Si le changement climatique semble de moins en moins inquiéter, la cause en revient bien sûr à sa banalisation. Mais aussi, il faut bien l’avouer, à notre regain d’optimisme. Combien de crises en effet l’humanité n’aura traversées tout au long de son histoire, avec toujours cette extraordinaire faculté de se relever et de repartir de plus bel. En atteste encore celle de la Covid qui, si elle aura emporté nombre de nos proches – sans avoir réellement d’ailleurs arrêté de sévir –, n’est, dans l’esprit de beaucoup, déjà plus qu’un souvenir. Aussi, pourquoi devrait-il en être autrement de la crise climatique ?
D’autant, et nous en sommes persuadés, que notre incommensurable intelligence finira bien par trouver une issue. Et qui dit intelligence, dit aussi technologies. C’est un fait : nous sommes quasiment tous convaincus que nos têtes pensantes viendront à la rescousse de cette nouvelle menace planétaire. Que nous n’aurons pas besoin de revoir notre sacro-saint modèle économique, pas plus que de consentir à quelconque sacrifice. Bref, tout va très bien, et tout ira toujours très bien. Nous en sommes sûrs : les technologies nous sauveront !
Et si… Et si, finalement, c’était plutôt l’inverse. Et si nos technologies venaient au contraire aggraver le problème ? C’est en tout cas ce que sous-tendent les derniers chiffres, statistiques et autres estimations. Du moins au sens large du terme. Autrement dit non pas la minorité des innovations technologiques permettant de réduire notre impact carbone, mais l’immense majorité de celles destinées à alimenter le marché, et donc à doper la croissance. Bref, tous ces objets et services numériques du quotidien dont nous ne pouvons aujourd’hui plus nous passer. Différentes études corroborent d’ailleurs un fait indéniable : sur le plan global, le secteur du numérique génère davantage de gaz à effet de serre que l’industrie aérienne.
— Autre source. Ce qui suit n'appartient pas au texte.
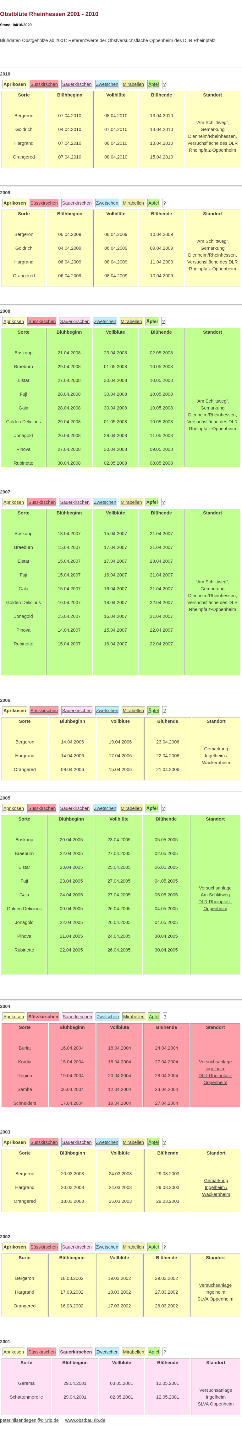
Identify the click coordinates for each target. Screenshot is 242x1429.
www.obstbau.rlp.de (85, 1420)
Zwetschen (107, 84)
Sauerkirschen (77, 84)
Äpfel (153, 84)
Surfer sur Internet, poster une photo sur Facebook, envoyer un message Whatsapp ou regarder un film sur Netflix a en effet un coût. Pire : l’empreinte carbone existe toujours même en étant inactifs, puisque les principaux services que nous utilisons sont centralisés sur d’immenses (et très polluants) serveurs. Car oui, l’empreinte carbone du numérique va bien au-delà des émissions de gaz à effet de serre liées à notre utilisation directe. A cela, l’on devrait également ajouter à liste de cette pollution numérique la fabrication de nos équipements électroniques – exponentielles, ces produits étant en effet de plus en plus limités dans le temps (nous changeons notre portable en moyenne tous les deux ans) –, l’acheminement de ces mêmes produits, leur utilisation et, bien entendu, l’entretien des réseaux permettant le transit de données. Sans compter qu’arrivés en fin de vie, nombre de composants ne peuvent être recyclés.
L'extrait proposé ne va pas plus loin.